These hopes have not exactly proven justified. This latest thing out of DC is just another example.
Pirro didn't walk back her statement that anyone bringing a gun into the District will go to jail, as well as her insistence that permit-holders from jurisdictions outside the District of Columbia would face charges for carrying in D.C., but she did try to clarify those remarks.
The 'clarification' amounts to explaining that what she said is just DC law, as indeed it is. But as Cam Edwards (a journalist with very solid pro-2A credentials over decades) goes on to point out, she's already established that she won't enforce DC law for DC residents; this is just one step beyond that.
Pirro has already declared that, in her view, D.C.'s ban on openly carried long guns and possession of "large capacity" magazines violates the Second Amendment and violations by lawful D.C. gun owners won't be prosecuted. If Pirro is willing to make a judgment call about the constitutionality of those statutes, then it stands to reason that she can do the same with D.C.'s lack of reciprocity... as well as its gun registration requirements.And if Pirro wants to charge someone with a valid Virginia or Maryland carry permit simply for carrying an "unregistered" gun and ammunition in D.C., that suggests that she finds those statutes 2A-compliant; a position that puts her at odds with the 2A community and even Assistant Attorney General Harmeet Dhillon, who has suggested that a lack of reciprocity violates the Second Amendment.
Laws repugnant to the Constitution are null and void, someone once wrote. Prosecutorial discretion is a tool very widely abused, but a tool all the same. They don't want armed citizens near the seats of power, though, not Republican politicians and not Democratic ones.
6 comments:
Laws repugnant to the Constitution are null and void, someone once wrote.

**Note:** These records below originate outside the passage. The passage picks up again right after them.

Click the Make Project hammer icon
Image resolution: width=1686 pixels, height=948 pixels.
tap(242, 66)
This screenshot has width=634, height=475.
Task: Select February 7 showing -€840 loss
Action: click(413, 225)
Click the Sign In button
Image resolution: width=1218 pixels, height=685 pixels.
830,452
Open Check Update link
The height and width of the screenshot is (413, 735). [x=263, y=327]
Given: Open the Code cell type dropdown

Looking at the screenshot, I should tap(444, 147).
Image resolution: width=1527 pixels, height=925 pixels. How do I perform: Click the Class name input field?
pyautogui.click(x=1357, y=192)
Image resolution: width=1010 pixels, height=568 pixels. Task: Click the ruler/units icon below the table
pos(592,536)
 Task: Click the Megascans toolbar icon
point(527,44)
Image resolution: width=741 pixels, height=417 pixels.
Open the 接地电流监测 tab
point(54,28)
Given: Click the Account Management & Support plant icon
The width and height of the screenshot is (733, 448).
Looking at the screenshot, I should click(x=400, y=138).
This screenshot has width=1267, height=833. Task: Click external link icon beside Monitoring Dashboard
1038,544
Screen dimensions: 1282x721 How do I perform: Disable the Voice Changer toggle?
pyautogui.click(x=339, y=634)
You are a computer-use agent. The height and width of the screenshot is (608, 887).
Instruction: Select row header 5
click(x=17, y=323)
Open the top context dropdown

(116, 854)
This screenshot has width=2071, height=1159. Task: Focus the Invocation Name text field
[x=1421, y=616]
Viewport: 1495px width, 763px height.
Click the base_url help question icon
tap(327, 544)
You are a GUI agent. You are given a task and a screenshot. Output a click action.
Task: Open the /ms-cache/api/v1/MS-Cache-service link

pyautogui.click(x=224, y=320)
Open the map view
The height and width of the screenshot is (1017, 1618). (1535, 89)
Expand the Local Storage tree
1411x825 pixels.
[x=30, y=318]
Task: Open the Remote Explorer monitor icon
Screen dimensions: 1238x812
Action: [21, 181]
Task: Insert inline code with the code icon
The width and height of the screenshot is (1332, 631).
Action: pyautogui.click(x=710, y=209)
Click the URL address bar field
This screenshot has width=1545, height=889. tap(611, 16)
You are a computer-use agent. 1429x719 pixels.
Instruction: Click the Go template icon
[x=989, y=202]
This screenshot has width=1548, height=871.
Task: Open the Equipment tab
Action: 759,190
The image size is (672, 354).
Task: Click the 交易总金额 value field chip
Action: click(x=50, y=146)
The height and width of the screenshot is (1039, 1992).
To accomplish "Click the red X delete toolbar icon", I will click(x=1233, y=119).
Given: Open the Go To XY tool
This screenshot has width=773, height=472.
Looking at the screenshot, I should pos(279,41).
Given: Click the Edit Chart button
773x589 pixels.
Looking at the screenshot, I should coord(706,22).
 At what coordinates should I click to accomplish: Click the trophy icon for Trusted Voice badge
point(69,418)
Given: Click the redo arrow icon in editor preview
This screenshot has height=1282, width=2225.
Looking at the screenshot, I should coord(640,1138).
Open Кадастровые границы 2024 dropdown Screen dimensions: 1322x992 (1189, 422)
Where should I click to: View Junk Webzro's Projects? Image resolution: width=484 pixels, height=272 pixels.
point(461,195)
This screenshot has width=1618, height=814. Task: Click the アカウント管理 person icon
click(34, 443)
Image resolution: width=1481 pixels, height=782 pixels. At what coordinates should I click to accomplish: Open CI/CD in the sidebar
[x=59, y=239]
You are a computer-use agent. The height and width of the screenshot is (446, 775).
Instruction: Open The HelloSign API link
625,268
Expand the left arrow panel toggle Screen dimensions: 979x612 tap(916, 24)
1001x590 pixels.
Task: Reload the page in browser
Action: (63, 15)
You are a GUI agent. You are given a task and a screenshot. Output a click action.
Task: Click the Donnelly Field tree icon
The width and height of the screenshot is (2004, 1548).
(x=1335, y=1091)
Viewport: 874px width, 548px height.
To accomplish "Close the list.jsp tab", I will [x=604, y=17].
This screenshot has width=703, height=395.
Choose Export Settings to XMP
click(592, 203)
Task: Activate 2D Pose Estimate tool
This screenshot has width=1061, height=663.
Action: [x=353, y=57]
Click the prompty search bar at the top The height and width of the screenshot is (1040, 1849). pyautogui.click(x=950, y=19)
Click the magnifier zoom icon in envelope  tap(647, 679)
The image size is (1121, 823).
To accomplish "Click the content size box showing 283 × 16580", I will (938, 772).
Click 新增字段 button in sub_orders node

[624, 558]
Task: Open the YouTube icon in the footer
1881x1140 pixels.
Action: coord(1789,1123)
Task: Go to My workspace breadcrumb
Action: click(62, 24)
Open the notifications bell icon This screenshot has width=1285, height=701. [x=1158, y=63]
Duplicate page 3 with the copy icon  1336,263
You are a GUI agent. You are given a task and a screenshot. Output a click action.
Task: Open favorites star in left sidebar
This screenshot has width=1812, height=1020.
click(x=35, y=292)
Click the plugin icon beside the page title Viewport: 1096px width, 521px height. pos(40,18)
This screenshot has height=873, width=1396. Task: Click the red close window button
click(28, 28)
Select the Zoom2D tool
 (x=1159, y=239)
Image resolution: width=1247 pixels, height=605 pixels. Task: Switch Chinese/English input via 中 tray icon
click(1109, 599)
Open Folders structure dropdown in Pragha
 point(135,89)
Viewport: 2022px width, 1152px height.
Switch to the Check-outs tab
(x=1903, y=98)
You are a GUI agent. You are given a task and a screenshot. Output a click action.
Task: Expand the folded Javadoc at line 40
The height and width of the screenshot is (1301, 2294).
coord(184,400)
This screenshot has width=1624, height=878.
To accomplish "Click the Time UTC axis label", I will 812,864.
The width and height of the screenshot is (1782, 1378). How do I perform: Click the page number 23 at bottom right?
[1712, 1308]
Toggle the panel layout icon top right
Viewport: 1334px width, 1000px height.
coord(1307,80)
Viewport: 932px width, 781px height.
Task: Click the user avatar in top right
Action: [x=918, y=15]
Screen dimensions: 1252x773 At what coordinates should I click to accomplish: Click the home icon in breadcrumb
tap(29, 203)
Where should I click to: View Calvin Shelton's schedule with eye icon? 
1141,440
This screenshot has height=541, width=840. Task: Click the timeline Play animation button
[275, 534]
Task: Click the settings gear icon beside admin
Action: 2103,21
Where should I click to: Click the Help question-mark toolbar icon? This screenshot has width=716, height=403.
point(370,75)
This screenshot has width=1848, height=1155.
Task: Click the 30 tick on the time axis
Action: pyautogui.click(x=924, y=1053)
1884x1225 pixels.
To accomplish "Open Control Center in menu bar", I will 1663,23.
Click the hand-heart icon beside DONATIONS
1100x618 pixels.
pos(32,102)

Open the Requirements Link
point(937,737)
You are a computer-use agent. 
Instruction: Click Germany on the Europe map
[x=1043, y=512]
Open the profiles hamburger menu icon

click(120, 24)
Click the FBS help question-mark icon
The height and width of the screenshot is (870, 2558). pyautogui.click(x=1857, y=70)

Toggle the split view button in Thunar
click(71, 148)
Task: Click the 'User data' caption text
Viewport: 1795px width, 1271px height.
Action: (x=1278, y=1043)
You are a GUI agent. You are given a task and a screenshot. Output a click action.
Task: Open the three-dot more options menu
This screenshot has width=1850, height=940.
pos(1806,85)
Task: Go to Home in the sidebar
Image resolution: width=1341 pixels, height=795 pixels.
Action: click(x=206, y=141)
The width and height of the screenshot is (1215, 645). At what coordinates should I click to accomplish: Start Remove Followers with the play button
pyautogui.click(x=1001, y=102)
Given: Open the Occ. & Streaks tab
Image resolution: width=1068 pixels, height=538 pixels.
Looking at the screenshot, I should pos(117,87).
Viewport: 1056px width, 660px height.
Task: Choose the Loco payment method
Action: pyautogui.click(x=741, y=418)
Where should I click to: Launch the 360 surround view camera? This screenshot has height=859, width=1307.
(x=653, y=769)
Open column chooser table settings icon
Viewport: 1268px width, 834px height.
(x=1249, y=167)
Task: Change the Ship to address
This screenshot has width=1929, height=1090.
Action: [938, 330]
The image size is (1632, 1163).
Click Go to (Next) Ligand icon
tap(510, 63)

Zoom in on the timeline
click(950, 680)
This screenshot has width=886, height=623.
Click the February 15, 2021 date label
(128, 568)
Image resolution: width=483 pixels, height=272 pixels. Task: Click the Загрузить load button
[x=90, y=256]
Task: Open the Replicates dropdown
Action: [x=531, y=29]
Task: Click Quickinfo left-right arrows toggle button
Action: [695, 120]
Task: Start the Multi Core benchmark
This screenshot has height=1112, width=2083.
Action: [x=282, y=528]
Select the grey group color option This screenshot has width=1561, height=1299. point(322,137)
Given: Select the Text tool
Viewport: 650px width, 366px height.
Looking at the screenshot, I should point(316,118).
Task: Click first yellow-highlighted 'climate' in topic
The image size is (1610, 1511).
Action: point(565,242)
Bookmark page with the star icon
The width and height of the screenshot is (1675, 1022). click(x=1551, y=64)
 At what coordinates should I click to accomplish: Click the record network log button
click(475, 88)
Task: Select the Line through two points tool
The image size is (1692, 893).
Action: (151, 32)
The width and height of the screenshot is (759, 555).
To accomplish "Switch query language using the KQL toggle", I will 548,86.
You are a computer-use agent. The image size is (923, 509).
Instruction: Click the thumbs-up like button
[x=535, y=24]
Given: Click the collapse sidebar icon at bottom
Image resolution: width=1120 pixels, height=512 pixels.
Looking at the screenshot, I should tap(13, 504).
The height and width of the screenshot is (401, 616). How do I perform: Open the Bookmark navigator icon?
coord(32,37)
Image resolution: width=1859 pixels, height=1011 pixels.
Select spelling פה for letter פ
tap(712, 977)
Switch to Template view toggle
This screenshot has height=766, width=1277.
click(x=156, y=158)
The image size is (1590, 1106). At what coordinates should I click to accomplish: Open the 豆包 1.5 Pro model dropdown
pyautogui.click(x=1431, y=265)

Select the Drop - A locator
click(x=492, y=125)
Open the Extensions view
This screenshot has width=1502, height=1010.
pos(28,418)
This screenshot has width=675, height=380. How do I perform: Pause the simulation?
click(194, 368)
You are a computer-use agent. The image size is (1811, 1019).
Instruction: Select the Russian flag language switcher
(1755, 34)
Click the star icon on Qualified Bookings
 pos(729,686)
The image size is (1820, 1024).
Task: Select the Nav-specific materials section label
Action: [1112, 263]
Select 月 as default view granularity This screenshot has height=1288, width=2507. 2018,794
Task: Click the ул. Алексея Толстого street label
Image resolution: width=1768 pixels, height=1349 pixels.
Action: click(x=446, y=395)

Indeed so. The downside, though, is that laws are not repugnant to the Constitution until they're ruled so in court, with the ruling surviving all appeals.
Cases must be brought and won, first.
Eric Hines
The courts aren't special; the if enough of the people say it's repugnant, and the Supreme Court says otherwise, too bad for the Supreme Court. Their authority to make such a claim is itself extra-constitutional (though not un-constitutional); it lasts as long as we continue to accept it. A fact they would do well to keep in mind, I think.
And that's what would make us a nation of men and not a nation of laws, two mutually exclusive states. And that would quickly devolve into the chaos of might making right.
Eric Hines
It only holds in cases where a sufficiently large number reject the views of the very tiny minority of jurists on a court. They were never licensed to rule us. As the Declaration of Arbroath explains, right after accepting Robert the Bruce as their lawful king — who might indeed be expected to rule them! — ‘But if he yields in any way to English domination, we shall throw him out and choose another.’
The compromise position is that the states can, by a 2/3rds majority vote, call a constitutional convention and, by a 3/4 majority vote, ratify any amendments that they choose. A sufficient majority in that case could abolish the Supreme Court, or all Federal Courts. It could relocate the power to interpret the Constitution. It could do whatever it wants with the law, including the basic law.
If you are right about your first principles from the last post, the law is then no guarantee of anything. It is as Socrates held: that though the law can be made to say anything, only the divine can define justice. Laws out of order with such justice are then invalid, even more than laws repugnant to the Constitution.
If you are right about your first principles from the last post, the law is then no guarantee of anything.
And, indeed, it is not. But the written law, like our written Constitution, gives us a known, understandable starting point and a means of slowing the drift. At bottom, though, it is as Franklin said, and what Madison said at the Virginia ratifying convention:
If there be sufficient virtue and intelligence in the community, it will be exercised in the selection of these men. So that we do not depend on their virtue, or put confidence in our rulers, but in the people who are to choose them.
It takes a virtuous people to hold to the law, and if the law or any particular statute is bad, to change the law or statute, in order to maintain the touchstone, rather than merely ignoring the allegedly bad law, which leads directly and shortly to lawlessness.
Eric Hines
Yeah, let’s talk more about this. I don’t have time to write it up tonight, but just as there is an important distinction between philosophical and the subsets of philosophy, there’s an important distinction between philosophy and religion. But there’s also a good set of empirical reasons to doubt that any of those actually account for the rights we enjoy. I’ll try to find time for that tomorrow.